* [Given request] Reproduce every line of these rows without any change.

---------- Available records

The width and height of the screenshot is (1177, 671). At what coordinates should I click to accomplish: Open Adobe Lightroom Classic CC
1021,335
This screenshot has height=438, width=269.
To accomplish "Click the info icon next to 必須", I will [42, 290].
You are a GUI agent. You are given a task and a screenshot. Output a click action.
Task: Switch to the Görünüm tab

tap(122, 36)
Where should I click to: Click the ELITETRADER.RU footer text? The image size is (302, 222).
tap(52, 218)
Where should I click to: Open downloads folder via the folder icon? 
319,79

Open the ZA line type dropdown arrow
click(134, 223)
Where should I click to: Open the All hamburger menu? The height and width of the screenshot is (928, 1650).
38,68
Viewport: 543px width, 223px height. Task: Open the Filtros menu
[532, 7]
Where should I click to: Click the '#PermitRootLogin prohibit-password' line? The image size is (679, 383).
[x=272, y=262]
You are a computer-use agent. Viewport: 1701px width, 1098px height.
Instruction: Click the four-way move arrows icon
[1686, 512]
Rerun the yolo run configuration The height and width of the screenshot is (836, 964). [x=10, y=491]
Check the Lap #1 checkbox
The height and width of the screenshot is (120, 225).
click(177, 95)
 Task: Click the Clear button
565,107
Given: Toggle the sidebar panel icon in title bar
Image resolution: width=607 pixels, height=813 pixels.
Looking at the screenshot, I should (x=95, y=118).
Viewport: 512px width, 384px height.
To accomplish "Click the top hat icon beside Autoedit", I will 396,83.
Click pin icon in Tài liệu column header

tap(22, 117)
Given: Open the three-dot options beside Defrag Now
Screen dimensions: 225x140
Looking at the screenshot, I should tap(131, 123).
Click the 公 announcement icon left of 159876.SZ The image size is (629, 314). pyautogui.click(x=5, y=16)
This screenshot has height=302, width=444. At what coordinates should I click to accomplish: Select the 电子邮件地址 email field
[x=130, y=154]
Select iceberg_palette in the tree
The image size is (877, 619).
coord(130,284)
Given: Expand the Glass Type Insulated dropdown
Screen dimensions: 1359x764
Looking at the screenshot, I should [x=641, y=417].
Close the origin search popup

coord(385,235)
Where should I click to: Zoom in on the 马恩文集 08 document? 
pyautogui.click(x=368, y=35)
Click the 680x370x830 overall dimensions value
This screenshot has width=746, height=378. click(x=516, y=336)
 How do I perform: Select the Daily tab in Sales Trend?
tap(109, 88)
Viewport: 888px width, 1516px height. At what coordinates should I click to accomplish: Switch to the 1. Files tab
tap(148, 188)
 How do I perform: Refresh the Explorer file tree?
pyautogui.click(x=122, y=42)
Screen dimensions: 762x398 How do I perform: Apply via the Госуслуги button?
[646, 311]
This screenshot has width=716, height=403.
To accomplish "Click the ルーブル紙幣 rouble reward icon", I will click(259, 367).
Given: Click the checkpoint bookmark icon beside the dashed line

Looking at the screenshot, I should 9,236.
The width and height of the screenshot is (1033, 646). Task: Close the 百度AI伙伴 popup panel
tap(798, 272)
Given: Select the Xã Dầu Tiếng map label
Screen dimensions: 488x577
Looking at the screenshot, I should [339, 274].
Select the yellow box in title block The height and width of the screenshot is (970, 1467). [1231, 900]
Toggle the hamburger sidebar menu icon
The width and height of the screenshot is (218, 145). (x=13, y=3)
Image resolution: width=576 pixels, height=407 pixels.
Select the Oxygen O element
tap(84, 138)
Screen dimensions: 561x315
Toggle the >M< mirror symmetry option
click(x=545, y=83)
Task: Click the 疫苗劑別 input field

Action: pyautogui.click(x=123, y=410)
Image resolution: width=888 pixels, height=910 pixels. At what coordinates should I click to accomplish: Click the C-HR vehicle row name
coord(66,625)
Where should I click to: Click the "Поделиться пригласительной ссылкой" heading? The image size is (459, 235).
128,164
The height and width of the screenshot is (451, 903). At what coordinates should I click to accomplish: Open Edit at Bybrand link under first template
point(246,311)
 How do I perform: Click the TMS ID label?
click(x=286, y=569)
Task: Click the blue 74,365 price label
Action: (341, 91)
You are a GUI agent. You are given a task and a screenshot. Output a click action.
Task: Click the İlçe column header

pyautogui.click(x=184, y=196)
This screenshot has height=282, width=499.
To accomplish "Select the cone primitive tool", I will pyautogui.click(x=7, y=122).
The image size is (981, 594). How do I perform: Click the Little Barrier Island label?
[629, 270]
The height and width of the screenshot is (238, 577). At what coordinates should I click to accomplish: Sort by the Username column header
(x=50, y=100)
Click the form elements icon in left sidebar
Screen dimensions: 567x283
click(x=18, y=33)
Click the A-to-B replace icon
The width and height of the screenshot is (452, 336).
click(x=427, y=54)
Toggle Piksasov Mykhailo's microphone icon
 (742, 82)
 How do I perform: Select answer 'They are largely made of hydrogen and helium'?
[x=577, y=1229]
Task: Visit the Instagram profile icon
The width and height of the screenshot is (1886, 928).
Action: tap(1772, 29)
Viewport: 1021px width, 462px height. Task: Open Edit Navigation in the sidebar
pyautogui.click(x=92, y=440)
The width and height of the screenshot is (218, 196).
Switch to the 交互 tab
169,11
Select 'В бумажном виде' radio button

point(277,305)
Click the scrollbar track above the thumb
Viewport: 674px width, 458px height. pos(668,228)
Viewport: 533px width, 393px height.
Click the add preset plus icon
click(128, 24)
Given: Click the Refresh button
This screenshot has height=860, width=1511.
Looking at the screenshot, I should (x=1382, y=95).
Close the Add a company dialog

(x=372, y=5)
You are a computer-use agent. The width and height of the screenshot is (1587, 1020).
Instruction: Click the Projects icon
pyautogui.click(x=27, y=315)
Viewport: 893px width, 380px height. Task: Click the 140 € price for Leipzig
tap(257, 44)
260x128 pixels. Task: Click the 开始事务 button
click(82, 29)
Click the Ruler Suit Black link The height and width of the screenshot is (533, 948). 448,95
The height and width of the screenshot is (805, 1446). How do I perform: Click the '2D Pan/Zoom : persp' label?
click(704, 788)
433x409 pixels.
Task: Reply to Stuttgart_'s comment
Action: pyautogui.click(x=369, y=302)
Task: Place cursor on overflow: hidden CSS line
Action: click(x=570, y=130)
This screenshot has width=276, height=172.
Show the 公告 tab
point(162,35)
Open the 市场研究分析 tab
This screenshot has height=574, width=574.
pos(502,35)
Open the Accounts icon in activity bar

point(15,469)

--------------------

* [Exercise response]
The width and height of the screenshot is (1177, 671). At what coordinates should I click to accomplish: Open Adobe Lightroom Classic CC
1021,335
This screenshot has height=438, width=269.
To accomplish "Click the info icon next to 必須", I will [42, 290].
You are a GUI agent. You are given a task and a screenshot. Output a click action.
Task: Switch to the Görünüm tab

tap(122, 36)
Where should I click to: Click the ELITETRADER.RU footer text? The image size is (302, 222).
tap(52, 218)
Where should I click to: Open downloads folder via the folder icon? 
319,79

Open the ZA line type dropdown arrow
click(134, 223)
Where should I click to: Open the All hamburger menu? The height and width of the screenshot is (928, 1650).
38,68
Viewport: 543px width, 223px height. Task: Open the Filtros menu
[532, 7]
Where should I click to: Click the '#PermitRootLogin prohibit-password' line? The image size is (679, 383).
[x=272, y=262]
You are a computer-use agent. Viewport: 1701px width, 1098px height.
Instruction: Click the four-way move arrows icon
[1686, 512]
Rerun the yolo run configuration The height and width of the screenshot is (836, 964). [x=10, y=491]
Check the Lap #1 checkbox
The height and width of the screenshot is (120, 225).
click(177, 95)
 Task: Click the Clear button
565,107
Given: Toggle the sidebar panel icon in title bar
Image resolution: width=607 pixels, height=813 pixels.
Looking at the screenshot, I should (x=95, y=118).
Viewport: 512px width, 384px height.
To accomplish "Click the top hat icon beside Autoedit", I will 396,83.
Click pin icon in Tài liệu column header

tap(22, 117)
Given: Open the three-dot options beside Defrag Now
Screen dimensions: 225x140
Looking at the screenshot, I should tap(131, 123).
Click the 公 announcement icon left of 159876.SZ The image size is (629, 314). pyautogui.click(x=5, y=16)
This screenshot has height=302, width=444. At what coordinates should I click to accomplish: Select the 电子邮件地址 email field
[x=130, y=154]
Select iceberg_palette in the tree
The image size is (877, 619).
coord(130,284)
Given: Expand the Glass Type Insulated dropdown
Screen dimensions: 1359x764
Looking at the screenshot, I should [x=641, y=417].
Close the origin search popup

coord(385,235)
Where should I click to: Zoom in on the 马恩文集 08 document? 
pyautogui.click(x=368, y=35)
Click the 680x370x830 overall dimensions value
This screenshot has width=746, height=378. click(x=516, y=336)
 How do I perform: Select the Daily tab in Sales Trend?
tap(109, 88)
Viewport: 888px width, 1516px height. At what coordinates should I click to accomplish: Switch to the 1. Files tab
tap(148, 188)
 How do I perform: Refresh the Explorer file tree?
pyautogui.click(x=122, y=42)
Screen dimensions: 762x398 How do I perform: Apply via the Госуслуги button?
[646, 311]
This screenshot has width=716, height=403.
To accomplish "Click the ルーブル紙幣 rouble reward icon", I will click(259, 367).
Given: Click the checkpoint bookmark icon beside the dashed line

Looking at the screenshot, I should 9,236.
The width and height of the screenshot is (1033, 646). Task: Close the 百度AI伙伴 popup panel
tap(798, 272)
Given: Select the Xã Dầu Tiếng map label
Screen dimensions: 488x577
Looking at the screenshot, I should [339, 274].
Select the yellow box in title block The height and width of the screenshot is (970, 1467). [1231, 900]
Toggle the hamburger sidebar menu icon
The width and height of the screenshot is (218, 145). (x=13, y=3)
Image resolution: width=576 pixels, height=407 pixels.
Select the Oxygen O element
tap(84, 138)
Screen dimensions: 561x315
Toggle the >M< mirror symmetry option
click(x=545, y=83)
Task: Click the 疫苗劑別 input field

Action: pyautogui.click(x=123, y=410)
Image resolution: width=888 pixels, height=910 pixels. At what coordinates should I click to accomplish: Click the C-HR vehicle row name
coord(66,625)
Where should I click to: Click the "Поделиться пригласительной ссылкой" heading? The image size is (459, 235).
128,164
The height and width of the screenshot is (451, 903). At what coordinates should I click to accomplish: Open Edit at Bybrand link under first template
point(246,311)
 How do I perform: Click the TMS ID label?
click(x=286, y=569)
Task: Click the blue 74,365 price label
Action: (341, 91)
You are a GUI agent. You are given a task and a screenshot. Output a click action.
Task: Click the İlçe column header

pyautogui.click(x=184, y=196)
This screenshot has height=282, width=499.
To accomplish "Select the cone primitive tool", I will pyautogui.click(x=7, y=122).
The image size is (981, 594). How do I perform: Click the Little Barrier Island label?
[629, 270]
The height and width of the screenshot is (238, 577). At what coordinates should I click to accomplish: Sort by the Username column header
(x=50, y=100)
Click the form elements icon in left sidebar
Screen dimensions: 567x283
click(x=18, y=33)
Click the A-to-B replace icon
The width and height of the screenshot is (452, 336).
click(x=427, y=54)
Toggle Piksasov Mykhailo's microphone icon
 (742, 82)
 How do I perform: Select answer 'They are largely made of hydrogen and helium'?
[x=577, y=1229]
Task: Visit the Instagram profile icon
The width and height of the screenshot is (1886, 928).
Action: tap(1772, 29)
Viewport: 1021px width, 462px height. Task: Open Edit Navigation in the sidebar
pyautogui.click(x=92, y=440)
The width and height of the screenshot is (218, 196).
Switch to the 交互 tab
169,11
Select 'В бумажном виде' radio button

point(277,305)
Click the scrollbar track above the thumb
Viewport: 674px width, 458px height. pos(668,228)
Viewport: 533px width, 393px height.
Click the add preset plus icon
click(128, 24)
Given: Click the Refresh button
This screenshot has height=860, width=1511.
Looking at the screenshot, I should (x=1382, y=95).
Close the Add a company dialog

(x=372, y=5)
You are a computer-use agent. The width and height of the screenshot is (1587, 1020).
Instruction: Click the Projects icon
pyautogui.click(x=27, y=315)
Viewport: 893px width, 380px height. Task: Click the 140 € price for Leipzig
tap(257, 44)
260x128 pixels. Task: Click the 开始事务 button
click(82, 29)
Click the Ruler Suit Black link The height and width of the screenshot is (533, 948). 448,95
The height and width of the screenshot is (805, 1446). How do I perform: Click the '2D Pan/Zoom : persp' label?
click(704, 788)
433x409 pixels.
Task: Reply to Stuttgart_'s comment
Action: pyautogui.click(x=369, y=302)
Task: Place cursor on overflow: hidden CSS line
Action: click(x=570, y=130)
This screenshot has width=276, height=172.
Show the 公告 tab
point(162,35)
Open the 市场研究分析 tab
This screenshot has height=574, width=574.
pos(502,35)
Open the Accounts icon in activity bar

point(15,469)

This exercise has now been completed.